Gregoire Vows To Battle Ruling

Michael Paulson And Arthur C. Gorlick Seattle Post-Intelligenc

Washington state Attorney General Christine Gregoire on Monday vowed to fight to the Supreme Court to defend the constitutionality of the state’s sexual predator law and to prevent any of the 31 men now being held under that law from being released.

Gregoire said she is deeply concerned about public safety and about the safety of the 31 men if they are released.

But she cautioned that proposals by legislators and King County Prosecutor Norm Maleng to rewrite the law are “premature,” because she said she believes the law can be upheld.

The sexual predator law, passed in 1990, allows the state to indefinitely detain for treatment purposes some individuals convicted of sex crimes, even after they have served the full length of their prison terms.

The law was upheld by the state Supreme Court in 1993, but was declared unconstitutional by a federal district court judge on Friday.

Maleng on Monday proposed a package of new criminal laws for the state Legislature to enact while the state appeals Judge John Coughenour’s ruling.

Topping his list is a proposal to put violent sex offenders in prison for life on their second conviction. He also proposed laws to sharply stiffen penalties for first-time violent sex offenders.

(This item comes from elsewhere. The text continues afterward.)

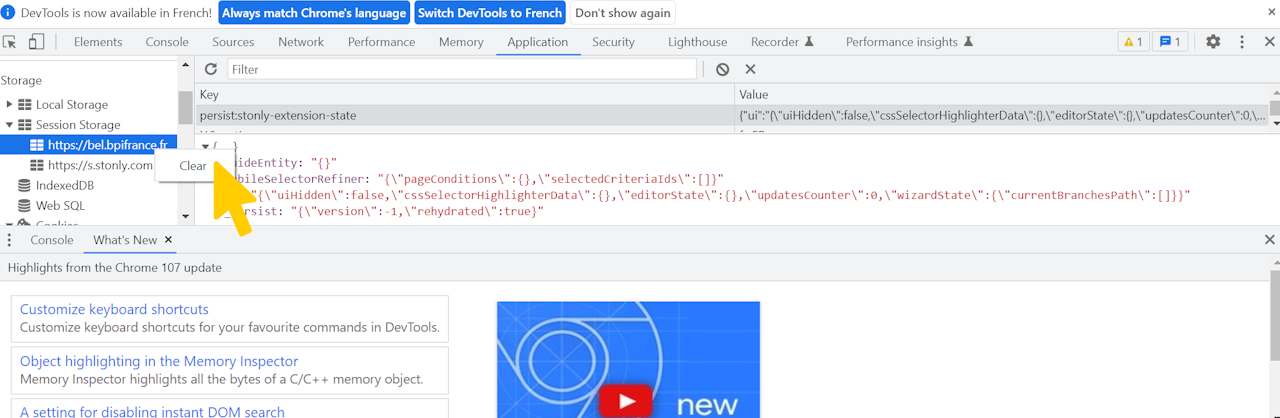This screenshot has width=1280, height=418.
Task: Switch to the Network tab
Action: [301, 42]
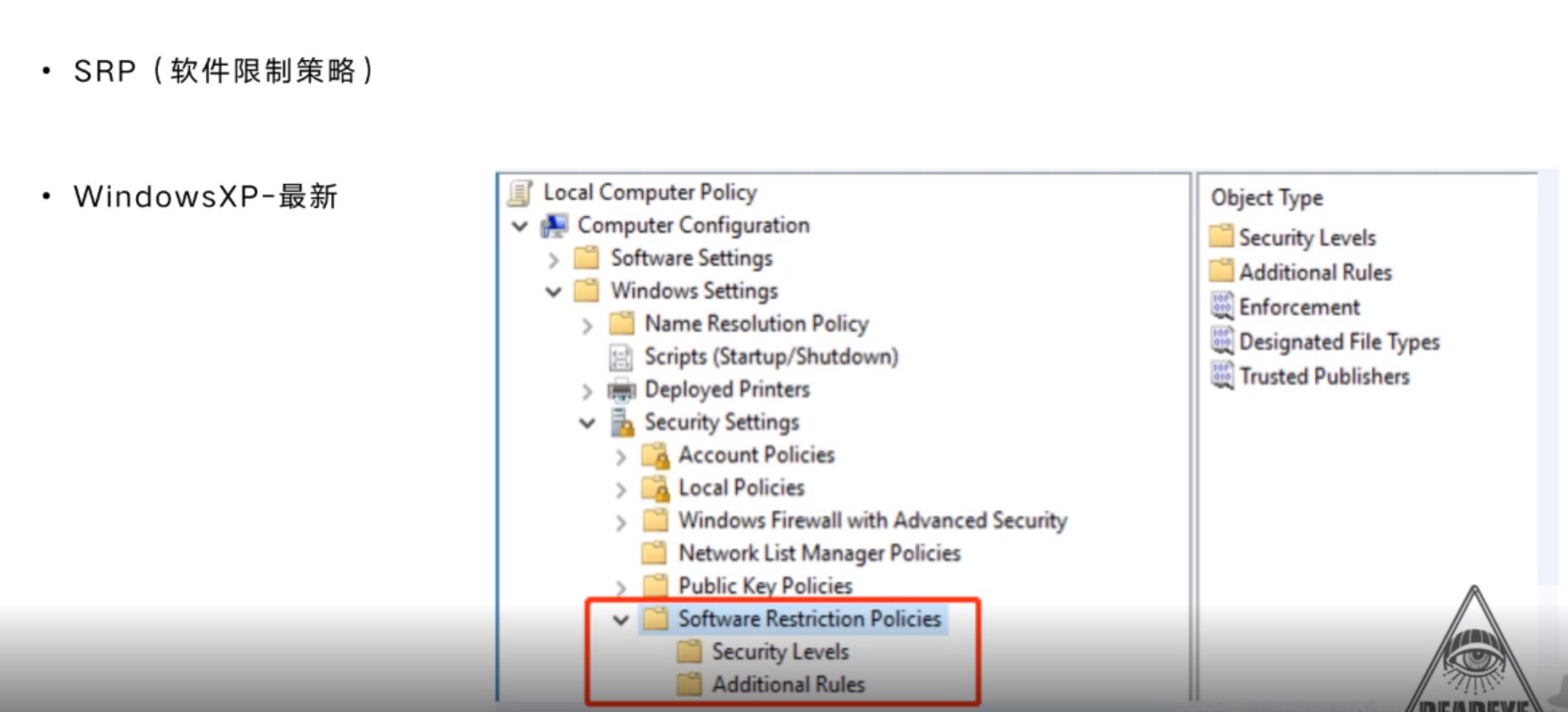
Task: Open the Trusted Publishers icon in right pane
Action: tap(1222, 376)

“I am angry that a federal judge has tried to remove this protection from the people of Washington,” said Maleng, a Republican who has announced his candidacy for governor. “The type of crimes that we’re talking about are absolutely the most outrageous and heinous of crimes and no one can even begin to measure the hurt and loss that has been suffered by victims in these types of cases.”

It was the Seattle slaying of a woman by a convicted rapist on work release and the sexual mutilation of a Tacoma boy by a man with a record of attacking children that led to the state’s sexual predator law, which has served as a model for similar laws in other states.

Gregoire said she will decide soon whether to appeal to a U.S. Appeals Court in San Francisco or take the case directly to the U.S. Supreme Court.

“I’m not ready to throw in the towel by any stretch,” Gregoire said Monday. “The state of Washington is leading the country in this regard, and we ought to stay the course.”

Gregoire insisted that the state law carefully - and constitutionally - balances the desire to protect the public with the need to protect the civil rights of criminals who have served their sentences.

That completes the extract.